According to an embodiment of the present invention, a method for surface-finishing a solar cell surface is provided, comprising: step a, providing an etchant and a silicon wafer. The etchant may be prepared by mixing HF with a concentration of 30-65%, HNO ₃ and H ₂ O at a concentration of 45-85% in a weight ratio of substantially 1:3:8-1:8:3. Alternatively, H ₂ SO ₄ may be added to the etchant or one of HF or HNO ₃ may be replaced in whole or in part by H ₂ SO ₄ . Preferably, an etchant is prepared by mixing HF having a concentration of 49%, HNO ₃ and H ₂ O having a concentration of 70% in a weight ratio of 1:5.3:3.3, and the etchant is in the chemical vapor phase. Silicon, germanium, or other semiconductor materials are included in the etching step. The silicon wafer has a thickness of 20 to 1000 microns. In particular, in the case of a single crystal, the crystal orientation of the light absorbing surface may be any crystal orientation.

Then, in step b, referring to FIG. 1 or FIG. 2, the silicon wafer 1 is placed above the etchant 2 for chemical vapor etching or the silicon wafer 1 is immersed in the etchant 2 Liquid phase etching. The step b may be a vapor phase etching or a liquid phase etching. For example, the temperature of the etchant is first set between 0 and 85 degrees, preferably ambient temperature, and then the light absorbing surface of the silicon wafer is directed toward the etchant for chemical vapor etching. Or referring to FIG. 2, the silicon wafer is immersed in the etchant for liquid phase etching. Preferably, in the chemical weather etching step, the etchant comprises silicon, germanium or other semiconductor materials.

In the step c, the step b may be repeated a plurality of times, that is, the silicon wafer may be subjected to multiple gas phase or liquid phase etching, for example, multiple gas phase and liquid phase etching may be performed, or, of course, Multiple single types of etching are performed, such as multiple vapor phase etching or multiple liquid phase etching.

As a second embodiment, the present invention further provides a method for surface-finishing a solar cell, comprising: step a, providing a silicon wafer and various etchants; and the etchant may be at a concentration of 30-65% HF, a concentration of 45-85% of HNO ₃ and H ₂ O are mixed in a weight ratio of substantially 1:3:8-1:8:3. Preferably, an etchant is prepared by mixing HF having a concentration of 49%, HNO ₃ and H ₂ O at a concentration of 70% in a weight ratio of 1:5.3:3.3, and other forms of etchant can be prepared.
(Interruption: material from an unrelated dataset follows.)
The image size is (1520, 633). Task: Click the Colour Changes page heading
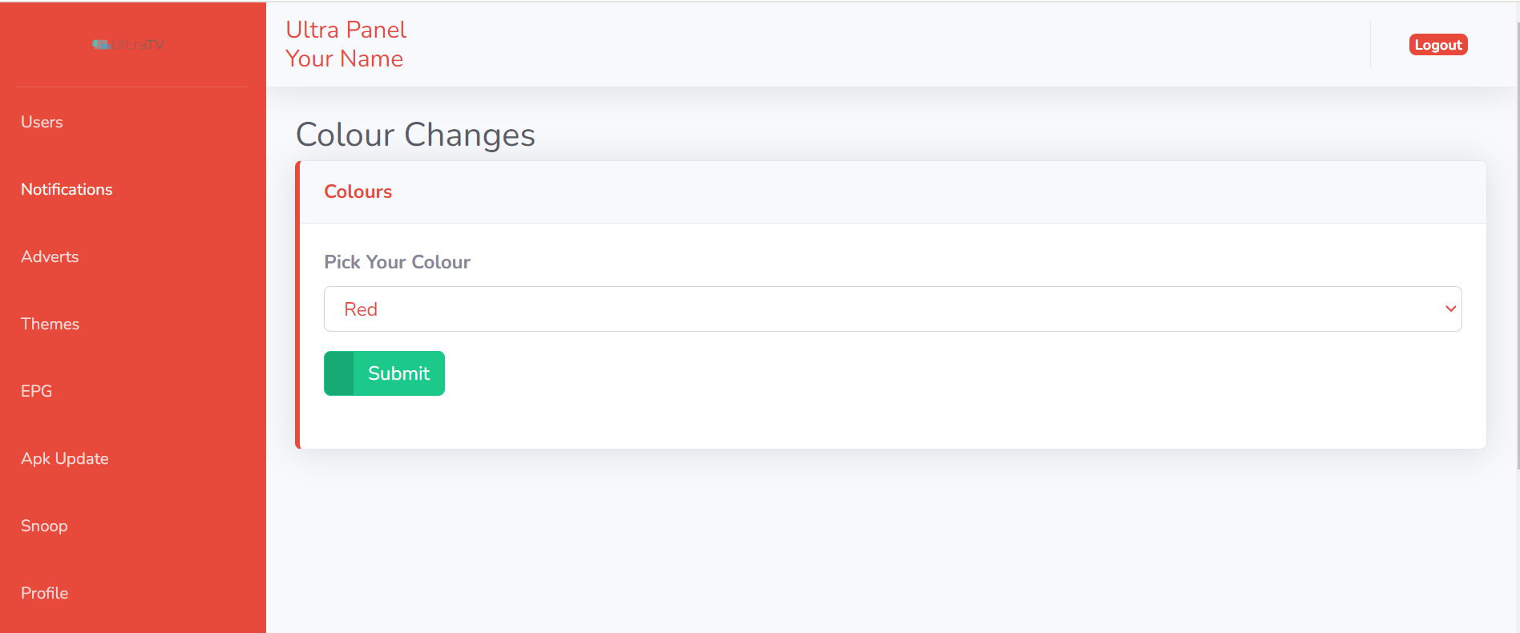[x=415, y=135]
For example, H ₂ SO _{4 is} added to the above etchant or one of HF or HNO ₃ is completely or partially replaced by H ₂ SO ₄ . The etchant includes silicon, germanium, or other semiconductor material in the chemical vapor phase etching step. The silicon wafer has a thickness of 20 to 1000 microns. In particular, in the case of a single crystal, the crystal orientation of the light absorbing surface may be any crystal orientation.

Then, in step b, referring to FIG. 1 or FIG. 2, the silicon wafer 1 is placed on the etchant 2 for chemical vapor etching, or the silicon wafer 1 is immersed in the etchant 2. Liquid phase etching. The step b may be a vapor phase etching or a liquid phase etching. For example, first the temperature of the etchant A temperature between 0 and 85 degrees, preferably ambient temperature, is set, and then the light absorbing surface of the silicon wafer is directed toward the etchant for chemical vapor etching. Or referring to FIG. 2, the silicon wafer is immersed in the etchant for liquid phase etching. Preferably, in the chemical vapor phase etching step, the etchant comprises silicon, germanium or other semiconductor materials.

In the step c, the step b may be repeated a plurality of times, that is, the silicon wafer may be subjected to multiple gas phase or liquid phase etching, for example, multiple gas phase and liquid phase etching may be performed, or, of course, Performing multiple single-type etchings, such as multiple vapor phase etching or multiple liquid phase etching, in which the etchant may be selected to be the same as or different from the etchant used in the previous etching. Perform chemical vapor etching or liquid phase etching.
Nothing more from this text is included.